#### SUPPLIED DATA
______________________________

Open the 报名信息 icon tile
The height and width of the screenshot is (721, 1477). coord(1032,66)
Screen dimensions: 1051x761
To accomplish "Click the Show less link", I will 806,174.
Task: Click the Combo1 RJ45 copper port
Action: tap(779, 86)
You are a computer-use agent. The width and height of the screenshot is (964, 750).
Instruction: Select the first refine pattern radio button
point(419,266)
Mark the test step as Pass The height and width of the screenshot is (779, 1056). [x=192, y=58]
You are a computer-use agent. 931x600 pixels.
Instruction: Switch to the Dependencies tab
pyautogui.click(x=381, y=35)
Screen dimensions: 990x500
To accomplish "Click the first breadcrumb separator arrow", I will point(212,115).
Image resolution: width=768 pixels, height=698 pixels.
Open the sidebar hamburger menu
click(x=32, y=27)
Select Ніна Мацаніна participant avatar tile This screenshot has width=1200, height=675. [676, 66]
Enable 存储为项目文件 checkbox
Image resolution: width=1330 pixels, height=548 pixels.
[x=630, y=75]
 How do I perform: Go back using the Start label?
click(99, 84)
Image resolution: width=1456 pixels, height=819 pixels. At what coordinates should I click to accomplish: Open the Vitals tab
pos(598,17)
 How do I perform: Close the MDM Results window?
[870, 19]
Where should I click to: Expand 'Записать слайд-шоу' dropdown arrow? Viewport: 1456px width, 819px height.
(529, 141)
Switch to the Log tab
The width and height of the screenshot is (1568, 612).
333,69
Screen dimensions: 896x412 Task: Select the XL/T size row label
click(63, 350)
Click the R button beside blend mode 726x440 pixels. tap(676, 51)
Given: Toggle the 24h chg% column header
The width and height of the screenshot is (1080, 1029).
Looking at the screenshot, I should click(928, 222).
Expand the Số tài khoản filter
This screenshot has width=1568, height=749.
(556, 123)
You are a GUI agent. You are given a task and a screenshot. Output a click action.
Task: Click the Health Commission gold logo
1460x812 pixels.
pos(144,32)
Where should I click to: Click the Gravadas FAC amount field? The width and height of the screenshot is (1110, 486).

______________________________

#### WHAT IS EXPECTED
Copy every one of the items above line for line, with no changes.

#### ANSWER TO THIS EXERCISE
Open the 报名信息 icon tile
The height and width of the screenshot is (721, 1477). coord(1032,66)
Screen dimensions: 1051x761
To accomplish "Click the Show less link", I will 806,174.
Task: Click the Combo1 RJ45 copper port
Action: tap(779, 86)
You are a computer-use agent. The width and height of the screenshot is (964, 750).
Instruction: Select the first refine pattern radio button
point(419,266)
Mark the test step as Pass The height and width of the screenshot is (779, 1056). [x=192, y=58]
You are a computer-use agent. 931x600 pixels.
Instruction: Switch to the Dependencies tab
pyautogui.click(x=381, y=35)
Screen dimensions: 990x500
To accomplish "Click the first breadcrumb separator arrow", I will point(212,115).
Image resolution: width=768 pixels, height=698 pixels.
Open the sidebar hamburger menu
click(x=32, y=27)
Select Ніна Мацаніна participant avatar tile This screenshot has width=1200, height=675. [676, 66]
Enable 存储为项目文件 checkbox
Image resolution: width=1330 pixels, height=548 pixels.
[x=630, y=75]
 How do I perform: Go back using the Start label?
click(99, 84)
Image resolution: width=1456 pixels, height=819 pixels. At what coordinates should I click to accomplish: Open the Vitals tab
pos(598,17)
 How do I perform: Close the MDM Results window?
[870, 19]
Where should I click to: Expand 'Записать слайд-шоу' dropdown arrow? Viewport: 1456px width, 819px height.
(529, 141)
Switch to the Log tab
The width and height of the screenshot is (1568, 612).
333,69
Screen dimensions: 896x412 Task: Select the XL/T size row label
click(63, 350)
Click the R button beside blend mode 726x440 pixels. tap(676, 51)
Given: Toggle the 24h chg% column header
The width and height of the screenshot is (1080, 1029).
Looking at the screenshot, I should click(928, 222).
Expand the Số tài khoản filter
This screenshot has width=1568, height=749.
(556, 123)
You are a GUI agent. You are given a task and a screenshot. Output a click action.
Task: Click the Health Commission gold logo
1460x812 pixels.
pos(144,32)
Where should I click to: Click the Gravadas FAC amount field? The width and height of the screenshot is (1110, 486).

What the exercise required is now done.